◆ Task prompt ◆
The whole set of entries is to be restated word for word.

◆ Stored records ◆

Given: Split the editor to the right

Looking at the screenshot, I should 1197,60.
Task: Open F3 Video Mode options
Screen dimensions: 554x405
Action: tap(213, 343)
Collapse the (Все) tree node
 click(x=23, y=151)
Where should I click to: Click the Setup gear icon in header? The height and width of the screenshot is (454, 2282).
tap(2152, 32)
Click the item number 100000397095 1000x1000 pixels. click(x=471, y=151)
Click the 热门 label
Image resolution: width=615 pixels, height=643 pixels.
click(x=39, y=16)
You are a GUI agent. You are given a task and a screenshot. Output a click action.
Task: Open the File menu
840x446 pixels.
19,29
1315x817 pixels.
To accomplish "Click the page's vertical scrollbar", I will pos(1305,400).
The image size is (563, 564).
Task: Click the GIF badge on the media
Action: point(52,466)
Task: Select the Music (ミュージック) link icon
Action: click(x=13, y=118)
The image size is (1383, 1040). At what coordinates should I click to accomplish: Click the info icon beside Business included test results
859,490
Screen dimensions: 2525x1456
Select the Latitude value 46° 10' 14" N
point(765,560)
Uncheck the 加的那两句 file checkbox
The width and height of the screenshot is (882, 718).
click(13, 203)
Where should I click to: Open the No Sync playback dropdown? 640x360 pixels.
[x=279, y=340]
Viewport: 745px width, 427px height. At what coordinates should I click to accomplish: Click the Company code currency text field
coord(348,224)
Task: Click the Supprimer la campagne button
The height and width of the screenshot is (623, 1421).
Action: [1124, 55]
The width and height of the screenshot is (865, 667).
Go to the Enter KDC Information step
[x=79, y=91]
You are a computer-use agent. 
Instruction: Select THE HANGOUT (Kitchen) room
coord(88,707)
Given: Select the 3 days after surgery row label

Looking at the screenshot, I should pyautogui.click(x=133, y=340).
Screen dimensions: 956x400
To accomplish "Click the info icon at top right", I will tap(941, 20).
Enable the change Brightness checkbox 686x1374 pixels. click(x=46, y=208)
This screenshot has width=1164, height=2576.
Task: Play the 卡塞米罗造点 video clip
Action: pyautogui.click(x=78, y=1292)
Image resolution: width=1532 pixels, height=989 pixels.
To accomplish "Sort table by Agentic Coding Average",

◆ Answer ◆
Given: Split the editor to the right

Looking at the screenshot, I should 1197,60.
Task: Open F3 Video Mode options
Screen dimensions: 554x405
Action: tap(213, 343)
Collapse the (Все) tree node
 click(x=23, y=151)
Where should I click to: Click the Setup gear icon in header? The height and width of the screenshot is (454, 2282).
tap(2152, 32)
Click the item number 100000397095 1000x1000 pixels. click(x=471, y=151)
Click the 热门 label
Image resolution: width=615 pixels, height=643 pixels.
click(x=39, y=16)
You are a GUI agent. You are given a task and a screenshot. Output a click action.
Task: Open the File menu
840x446 pixels.
19,29
1315x817 pixels.
To accomplish "Click the page's vertical scrollbar", I will pos(1305,400).
The image size is (563, 564).
Task: Click the GIF badge on the media
Action: point(52,466)
Task: Select the Music (ミュージック) link icon
Action: click(x=13, y=118)
The image size is (1383, 1040). At what coordinates should I click to accomplish: Click the info icon beside Business included test results
859,490
Screen dimensions: 2525x1456
Select the Latitude value 46° 10' 14" N
point(765,560)
Uncheck the 加的那两句 file checkbox
The width and height of the screenshot is (882, 718).
click(13, 203)
Where should I click to: Open the No Sync playback dropdown? 640x360 pixels.
[x=279, y=340]
Viewport: 745px width, 427px height. At what coordinates should I click to accomplish: Click the Company code currency text field
coord(348,224)
Task: Click the Supprimer la campagne button
The height and width of the screenshot is (623, 1421).
Action: [1124, 55]
The width and height of the screenshot is (865, 667).
Go to the Enter KDC Information step
[x=79, y=91]
You are a computer-use agent. 
Instruction: Select THE HANGOUT (Kitchen) room
coord(88,707)
Given: Select the 3 days after surgery row label

Looking at the screenshot, I should pyautogui.click(x=133, y=340).
Screen dimensions: 956x400
To accomplish "Click the info icon at top right", I will tap(941, 20).
Enable the change Brightness checkbox 686x1374 pixels. click(x=46, y=208)
This screenshot has width=1164, height=2576.
Task: Play the 卡塞米罗造点 video clip
Action: pyautogui.click(x=78, y=1292)
Image resolution: width=1532 pixels, height=989 pixels.
To accomplish "Sort table by Agentic Coding Average",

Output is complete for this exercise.